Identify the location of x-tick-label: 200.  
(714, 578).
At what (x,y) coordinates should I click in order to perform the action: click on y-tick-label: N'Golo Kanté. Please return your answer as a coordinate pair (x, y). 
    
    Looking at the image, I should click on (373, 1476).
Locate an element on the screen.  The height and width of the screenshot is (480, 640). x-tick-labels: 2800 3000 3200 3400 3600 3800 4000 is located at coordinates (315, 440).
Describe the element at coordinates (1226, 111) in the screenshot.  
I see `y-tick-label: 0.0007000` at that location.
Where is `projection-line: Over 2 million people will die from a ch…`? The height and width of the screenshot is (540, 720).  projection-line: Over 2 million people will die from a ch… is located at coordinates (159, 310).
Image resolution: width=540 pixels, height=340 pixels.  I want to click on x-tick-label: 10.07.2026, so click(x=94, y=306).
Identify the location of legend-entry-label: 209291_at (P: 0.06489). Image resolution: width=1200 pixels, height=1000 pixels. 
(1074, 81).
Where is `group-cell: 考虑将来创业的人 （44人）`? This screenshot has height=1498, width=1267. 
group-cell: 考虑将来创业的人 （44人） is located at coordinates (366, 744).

──────────

GOAL OF THE EXERCISE
Pull out every line in the rows above that contains the word "screenshot", and copy each one in full.

RESULT
Locate an element on the screen.  The height and width of the screenshot is (480, 640). x-tick-labels: 2800 3000 3200 3400 3600 3800 4000 is located at coordinates (315, 440).
Describe the element at coordinates (1226, 111) in the screenshot.  
Where is `projection-line: Over 2 million people will die from a ch…`? The height and width of the screenshot is (540, 720).  projection-line: Over 2 million people will die from a ch… is located at coordinates (159, 310).
Where is `group-cell: 考虑将来创业的人 （44人）`? This screenshot has height=1498, width=1267. 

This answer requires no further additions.